→ **Work required**: Please copy out every line of the listing below in which the word "screenshot" appears.

→ **Extracted records**:

• • • • • • •

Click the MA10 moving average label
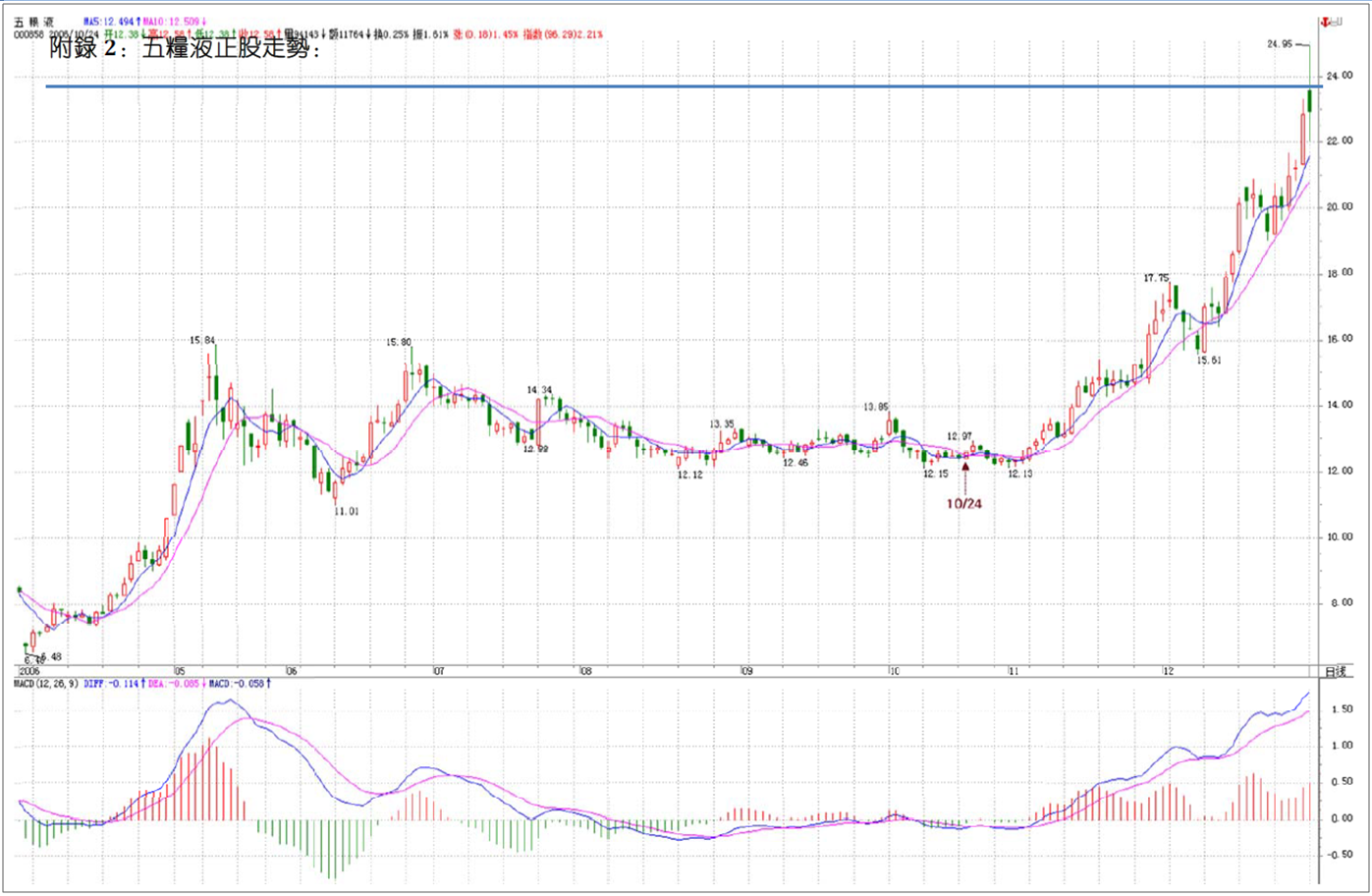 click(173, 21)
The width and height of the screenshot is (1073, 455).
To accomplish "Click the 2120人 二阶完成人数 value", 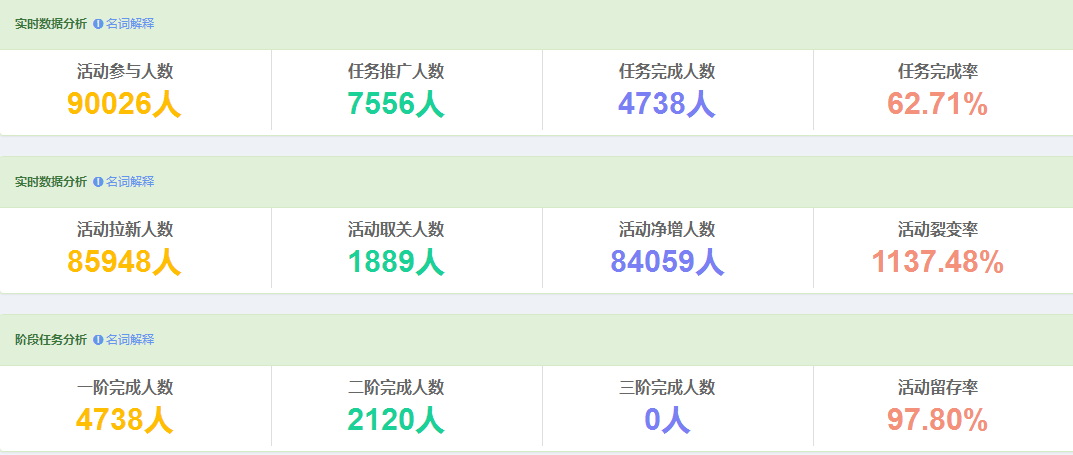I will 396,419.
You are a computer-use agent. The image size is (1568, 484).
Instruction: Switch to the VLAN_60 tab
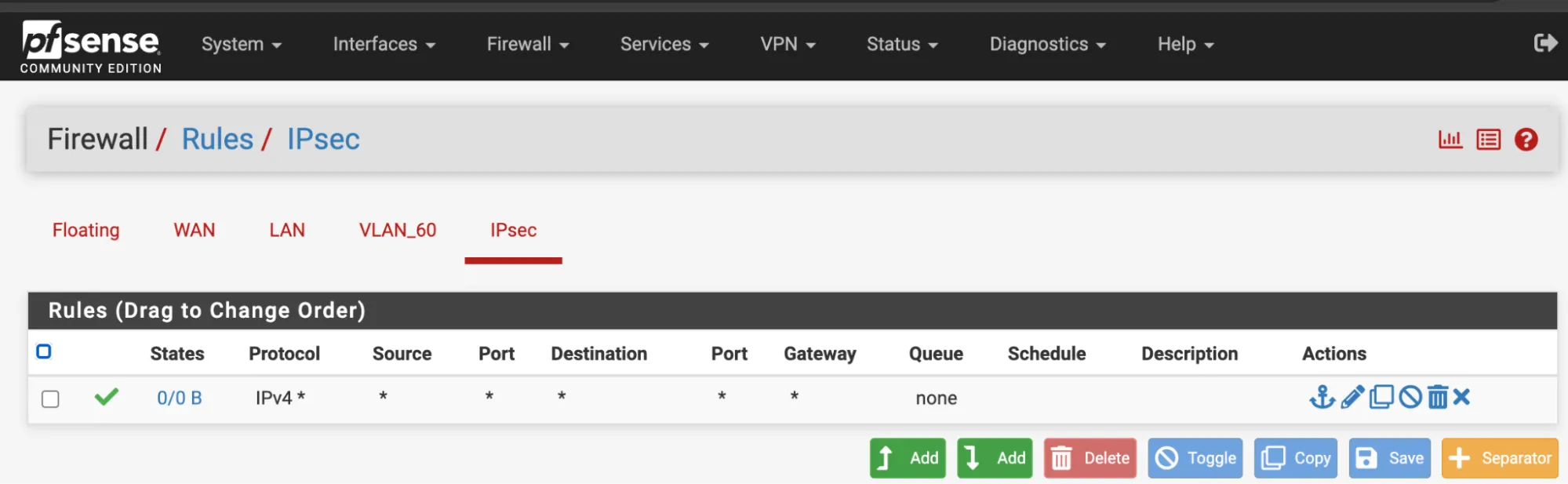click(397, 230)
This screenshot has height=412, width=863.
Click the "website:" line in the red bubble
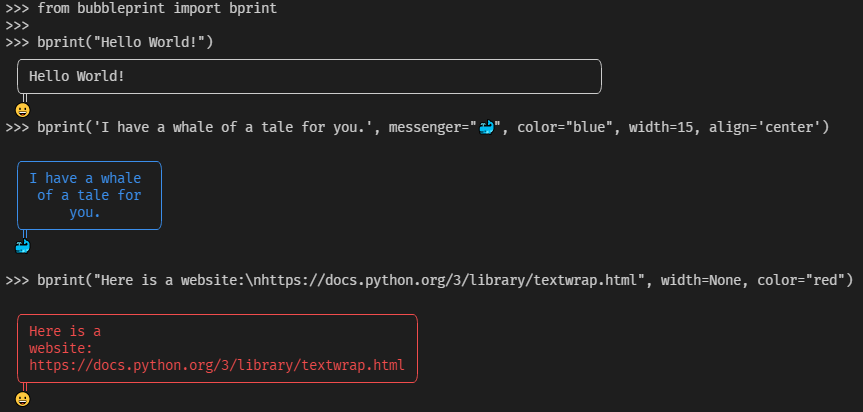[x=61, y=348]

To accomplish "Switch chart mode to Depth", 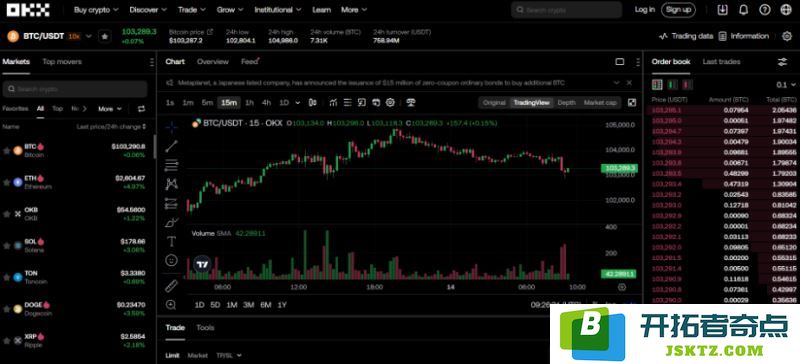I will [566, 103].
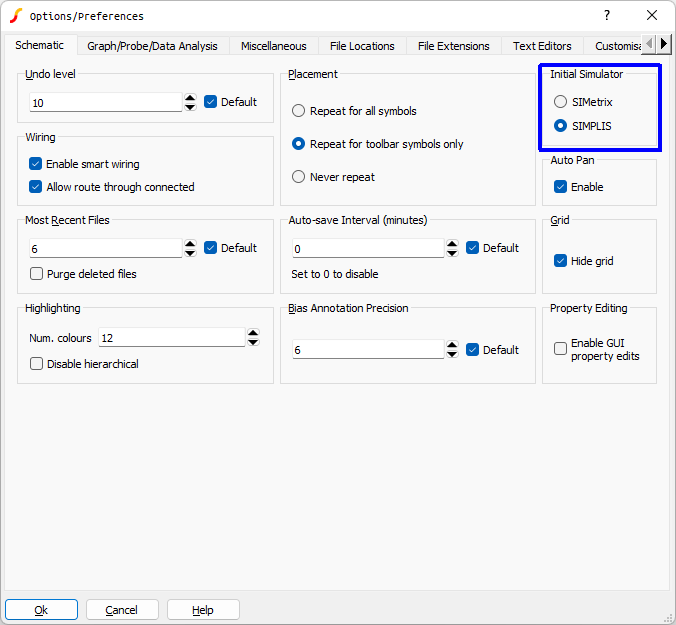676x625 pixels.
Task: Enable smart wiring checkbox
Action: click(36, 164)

• • • • • • •

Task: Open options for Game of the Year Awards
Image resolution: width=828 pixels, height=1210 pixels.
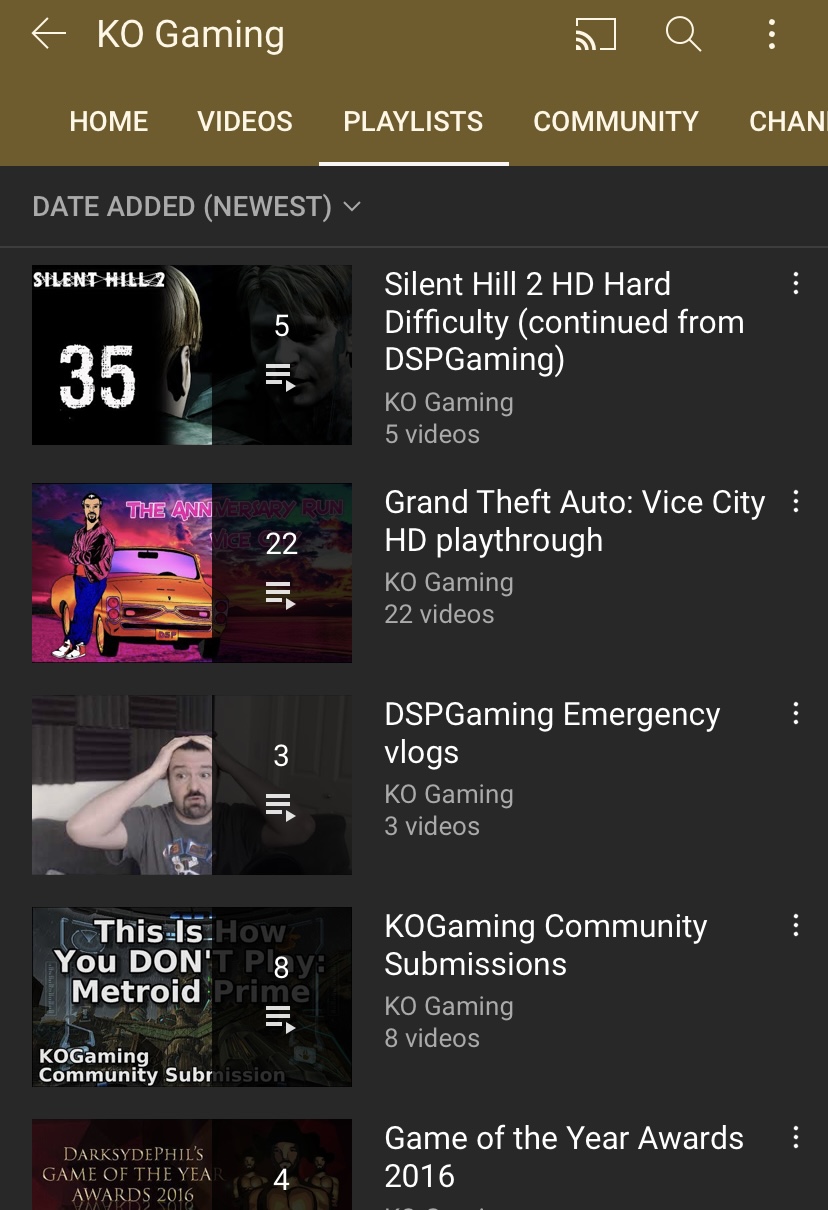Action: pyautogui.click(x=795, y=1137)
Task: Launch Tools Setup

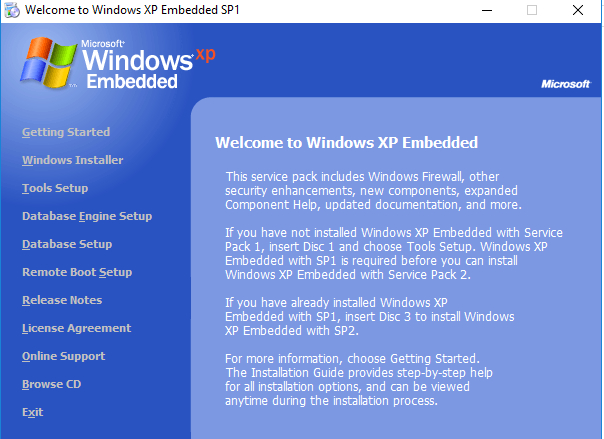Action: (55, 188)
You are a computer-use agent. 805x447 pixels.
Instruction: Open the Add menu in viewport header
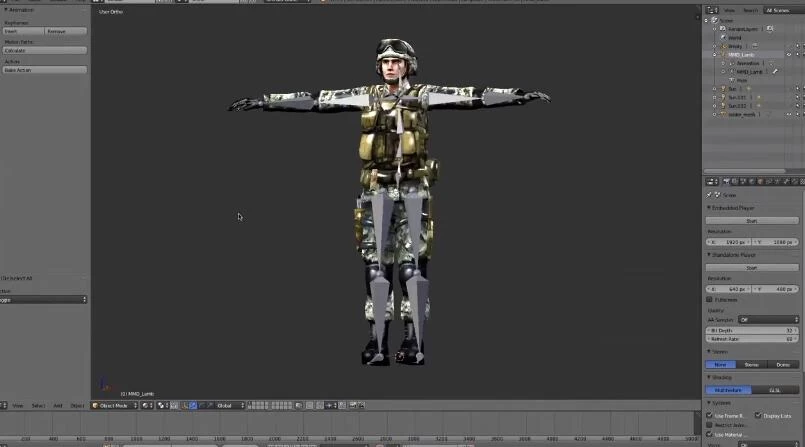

• • • • • • •

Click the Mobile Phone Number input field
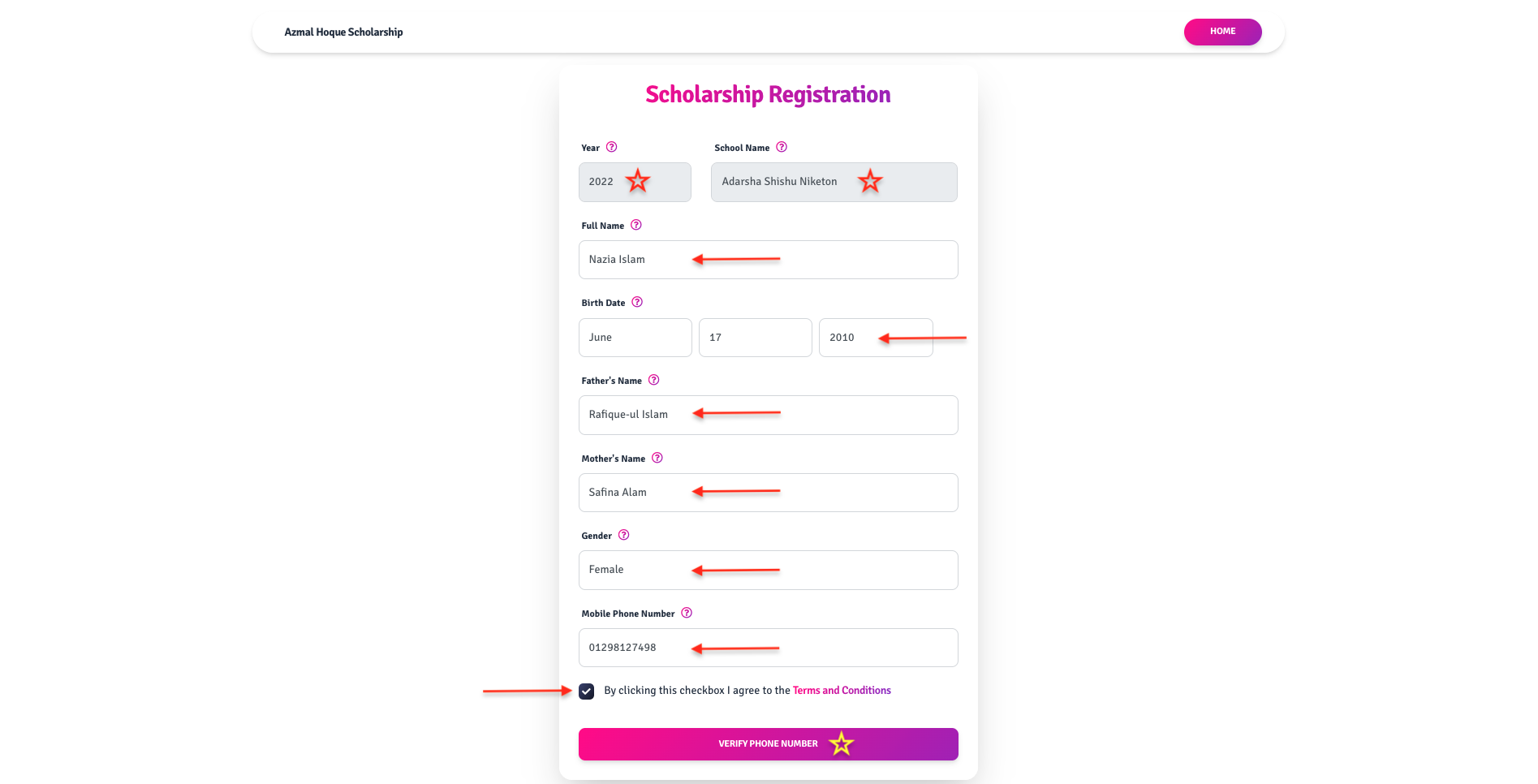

• • • • • • •

→ **Exercise solution**:
The width and height of the screenshot is (1073, 455).
This screenshot has height=412, width=863.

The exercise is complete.